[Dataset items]
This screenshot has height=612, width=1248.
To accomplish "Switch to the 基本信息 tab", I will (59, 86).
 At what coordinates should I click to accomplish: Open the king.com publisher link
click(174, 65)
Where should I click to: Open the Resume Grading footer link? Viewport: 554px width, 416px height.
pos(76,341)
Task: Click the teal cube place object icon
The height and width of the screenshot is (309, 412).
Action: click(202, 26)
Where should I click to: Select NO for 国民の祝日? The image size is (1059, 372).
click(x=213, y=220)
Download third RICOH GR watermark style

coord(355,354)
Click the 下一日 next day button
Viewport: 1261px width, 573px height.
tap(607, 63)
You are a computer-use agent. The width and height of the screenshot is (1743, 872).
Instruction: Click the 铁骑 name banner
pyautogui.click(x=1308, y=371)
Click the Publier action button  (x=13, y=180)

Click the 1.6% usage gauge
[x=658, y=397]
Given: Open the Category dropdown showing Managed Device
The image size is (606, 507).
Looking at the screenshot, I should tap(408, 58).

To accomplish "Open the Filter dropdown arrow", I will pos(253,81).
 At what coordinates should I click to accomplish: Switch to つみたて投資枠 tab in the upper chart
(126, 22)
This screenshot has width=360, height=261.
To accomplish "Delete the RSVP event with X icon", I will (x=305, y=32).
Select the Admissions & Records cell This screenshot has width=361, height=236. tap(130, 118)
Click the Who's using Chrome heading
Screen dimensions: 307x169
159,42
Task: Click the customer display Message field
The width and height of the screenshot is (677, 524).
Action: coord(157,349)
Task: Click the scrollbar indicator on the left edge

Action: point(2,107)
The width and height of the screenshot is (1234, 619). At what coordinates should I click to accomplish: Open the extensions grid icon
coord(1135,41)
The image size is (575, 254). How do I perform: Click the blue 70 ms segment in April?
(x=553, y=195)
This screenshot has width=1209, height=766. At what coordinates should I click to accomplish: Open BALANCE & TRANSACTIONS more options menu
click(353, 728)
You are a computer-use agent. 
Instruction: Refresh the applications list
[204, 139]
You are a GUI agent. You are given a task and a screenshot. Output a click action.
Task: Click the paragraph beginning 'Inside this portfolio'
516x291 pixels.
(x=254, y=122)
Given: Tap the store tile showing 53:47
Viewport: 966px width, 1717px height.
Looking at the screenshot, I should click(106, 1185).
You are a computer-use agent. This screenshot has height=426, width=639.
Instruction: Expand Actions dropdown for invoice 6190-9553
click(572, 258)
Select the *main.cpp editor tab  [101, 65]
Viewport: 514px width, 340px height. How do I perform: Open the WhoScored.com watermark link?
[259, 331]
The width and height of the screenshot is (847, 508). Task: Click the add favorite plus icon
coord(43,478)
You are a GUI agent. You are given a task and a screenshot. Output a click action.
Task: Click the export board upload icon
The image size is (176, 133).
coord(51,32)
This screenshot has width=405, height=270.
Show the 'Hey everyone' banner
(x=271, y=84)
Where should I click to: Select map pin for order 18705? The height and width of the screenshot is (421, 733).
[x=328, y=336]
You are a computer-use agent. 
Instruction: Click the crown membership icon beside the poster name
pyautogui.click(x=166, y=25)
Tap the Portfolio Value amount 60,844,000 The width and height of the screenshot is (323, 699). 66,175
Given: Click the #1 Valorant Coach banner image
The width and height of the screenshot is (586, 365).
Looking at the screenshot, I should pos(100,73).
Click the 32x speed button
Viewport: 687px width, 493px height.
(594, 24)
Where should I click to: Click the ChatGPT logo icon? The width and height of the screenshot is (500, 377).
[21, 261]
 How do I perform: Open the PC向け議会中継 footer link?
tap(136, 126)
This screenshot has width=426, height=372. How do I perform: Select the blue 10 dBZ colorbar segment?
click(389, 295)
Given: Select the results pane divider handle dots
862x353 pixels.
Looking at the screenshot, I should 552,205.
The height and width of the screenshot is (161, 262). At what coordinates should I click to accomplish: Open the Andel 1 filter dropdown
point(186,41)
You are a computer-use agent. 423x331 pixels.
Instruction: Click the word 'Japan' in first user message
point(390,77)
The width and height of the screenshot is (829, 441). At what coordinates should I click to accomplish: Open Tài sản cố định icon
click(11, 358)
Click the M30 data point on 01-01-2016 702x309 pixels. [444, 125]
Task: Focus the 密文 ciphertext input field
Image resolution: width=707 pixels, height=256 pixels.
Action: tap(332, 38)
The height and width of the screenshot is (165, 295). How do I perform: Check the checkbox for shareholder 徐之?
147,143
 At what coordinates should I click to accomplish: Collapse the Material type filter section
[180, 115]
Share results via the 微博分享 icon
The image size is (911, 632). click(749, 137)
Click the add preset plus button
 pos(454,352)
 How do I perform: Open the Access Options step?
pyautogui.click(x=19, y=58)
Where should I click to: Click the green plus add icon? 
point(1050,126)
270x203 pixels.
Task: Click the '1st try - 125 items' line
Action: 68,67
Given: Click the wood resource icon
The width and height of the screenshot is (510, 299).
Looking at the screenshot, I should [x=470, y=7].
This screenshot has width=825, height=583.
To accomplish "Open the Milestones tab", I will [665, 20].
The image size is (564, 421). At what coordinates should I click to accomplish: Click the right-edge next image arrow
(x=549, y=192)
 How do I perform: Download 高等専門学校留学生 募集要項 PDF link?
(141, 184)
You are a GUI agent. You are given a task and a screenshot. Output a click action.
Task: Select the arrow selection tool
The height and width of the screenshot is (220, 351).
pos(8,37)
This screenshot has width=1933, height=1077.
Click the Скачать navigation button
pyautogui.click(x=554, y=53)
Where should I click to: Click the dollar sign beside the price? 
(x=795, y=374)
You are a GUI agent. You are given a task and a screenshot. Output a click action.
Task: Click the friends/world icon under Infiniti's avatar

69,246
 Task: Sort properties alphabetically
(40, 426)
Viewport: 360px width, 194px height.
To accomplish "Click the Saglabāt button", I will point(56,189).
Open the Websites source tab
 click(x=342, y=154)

- _PROBLEM STATEMENT_: Provide only the count of lines within the entries above that include the string "showing".

- _ANSWER BOX_: 2